Marc LaNoue (Houston) won the Vintage Motorcycle Division with a class record of 12:39.782; Jason Archuleta (Colorado Springs), set a class mark in winning the 250 cc division with an 11:41.015 clocking; Travis Newbold (Montrose) won the 450cc division with a class record of 11:06.618, and Gary Trachy (Orange, Calif.) set a new class record in winning the 750 cc division with a blistering 10:40.753 clocking.
John-Thomas Wood (Adelanto, Calif.) and co-driver Chris Rizzo shredded their old mark in repeating as Motorcycle Sidecar Champions. Wood’s time of 11:41.406 buried the old mark they set last year of 13:09.040.
Steve Tutt (Platte City, Mo.) broke the Quad Modified motorcycle mark with his clocking of 11:40.521, eclipsing the old standard of 11:59.021 set last year by Michael Coburn.
Doug Siddens (Cedar Park, Texas) triumphed in the motorcycle Exhibition Powersport Class, racing his 2009 Polaris RZR-X to the win with a clocking of 10:40.669. This division features UTVs, electric motorcycles, and Quads 750cc-and-up.

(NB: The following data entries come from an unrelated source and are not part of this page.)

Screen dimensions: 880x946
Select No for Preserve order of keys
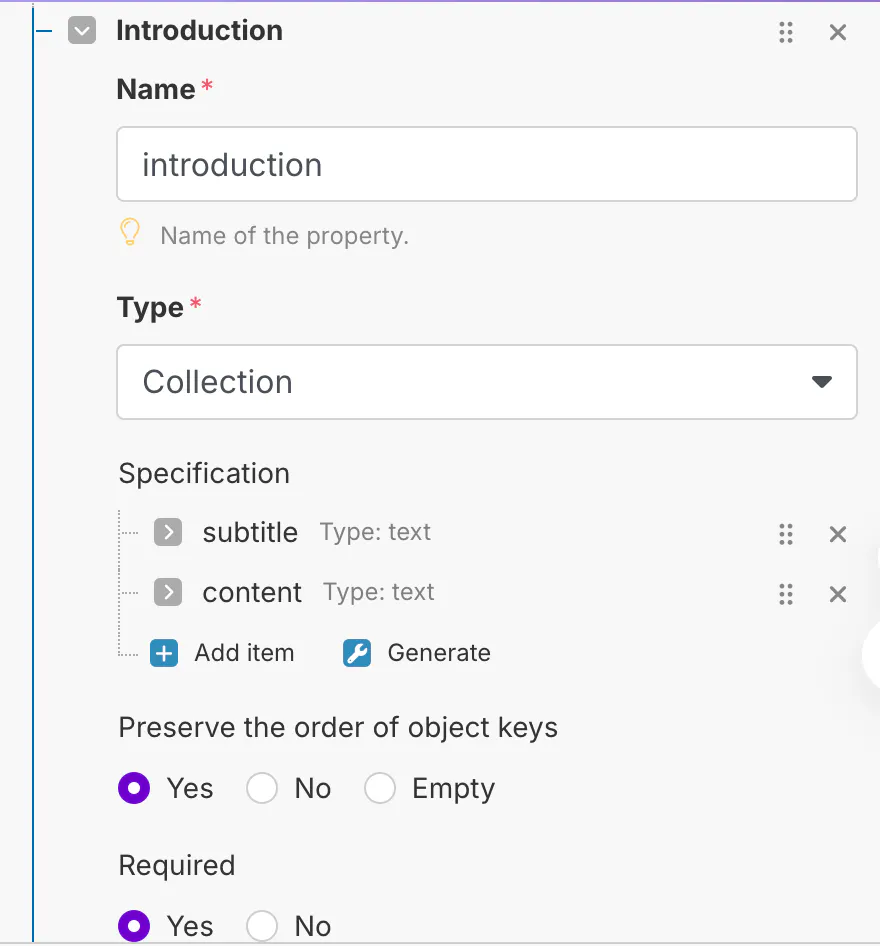click(x=262, y=789)
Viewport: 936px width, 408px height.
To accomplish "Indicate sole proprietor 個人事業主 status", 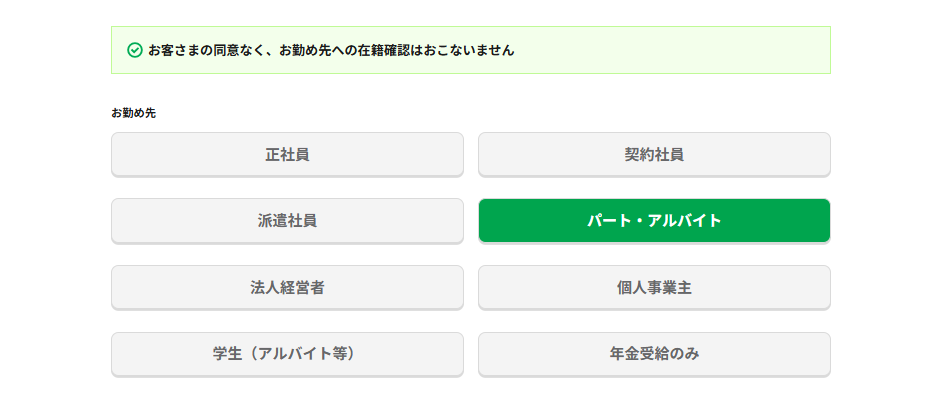I will 654,288.
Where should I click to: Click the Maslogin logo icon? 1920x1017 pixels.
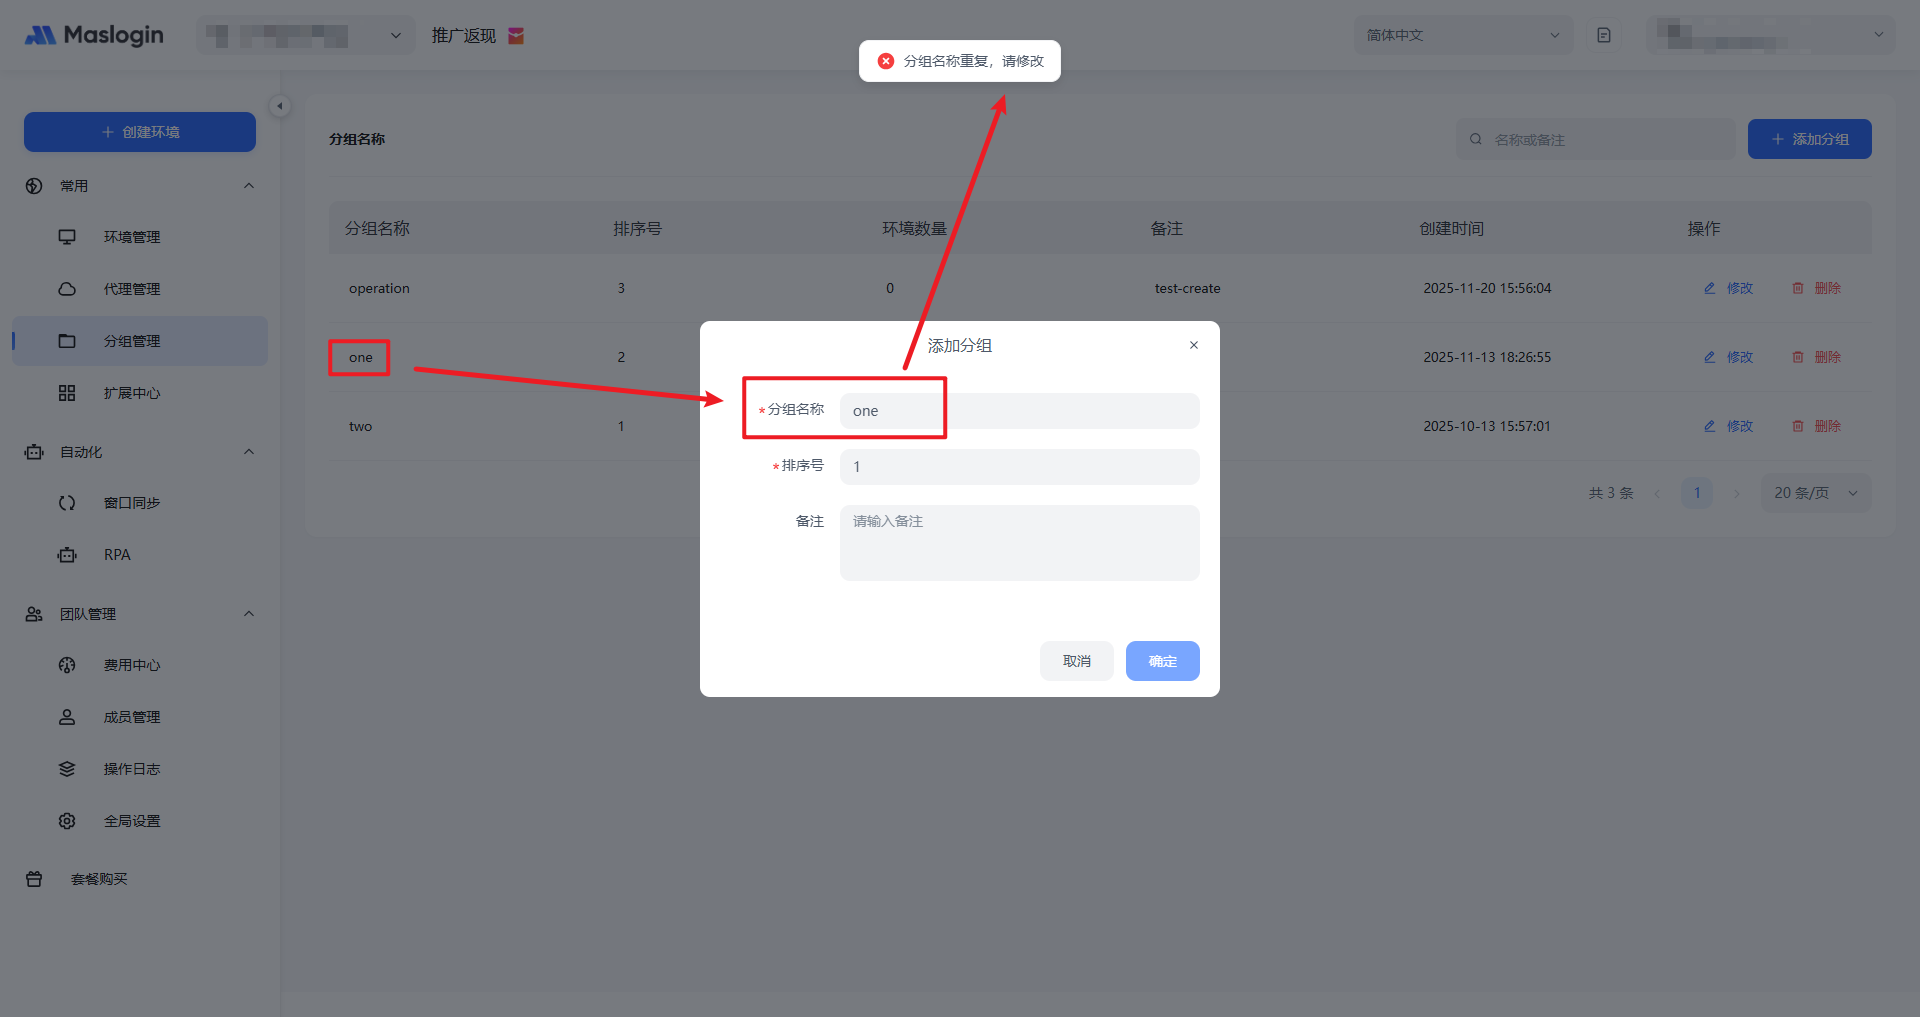[40, 36]
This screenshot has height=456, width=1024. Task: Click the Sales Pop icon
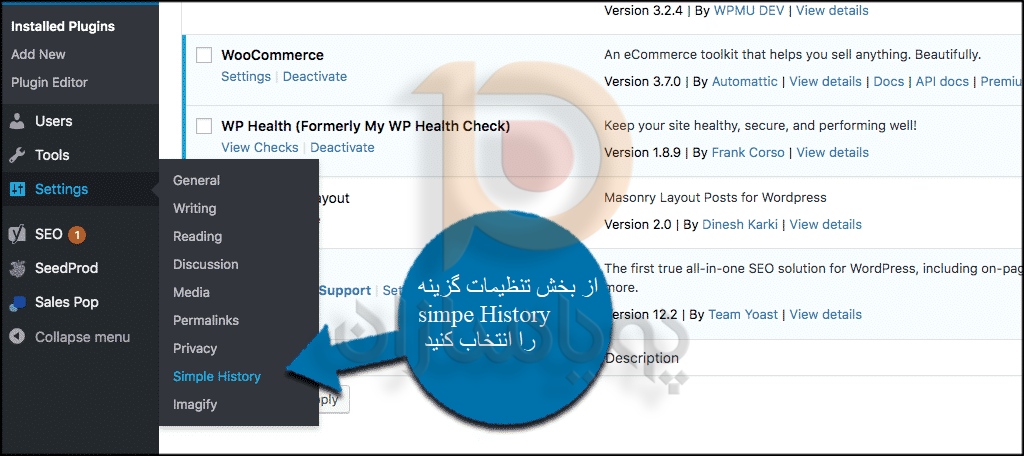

Jess Neal (Colorado Springs) won the Vintage Auto division in a 1971 Plymouth Barracuda in a time of 12:03.858 as the automobile divisions opened after Noon.
Notes: Greg Tracy and Gary Trachy are actually brothers, but choose to spell their last names differently. The old PPIHC Motorcycle course record was the 11:11.329 set last year by Ducati’s Carlin Dunne in the 1205 cc division.
Worth Noting: The overall course record was the 9:51.278 set last year by Japan’s Nobuhiro Tajima in winning the Unlimited Crown. He had an electric car in 2012.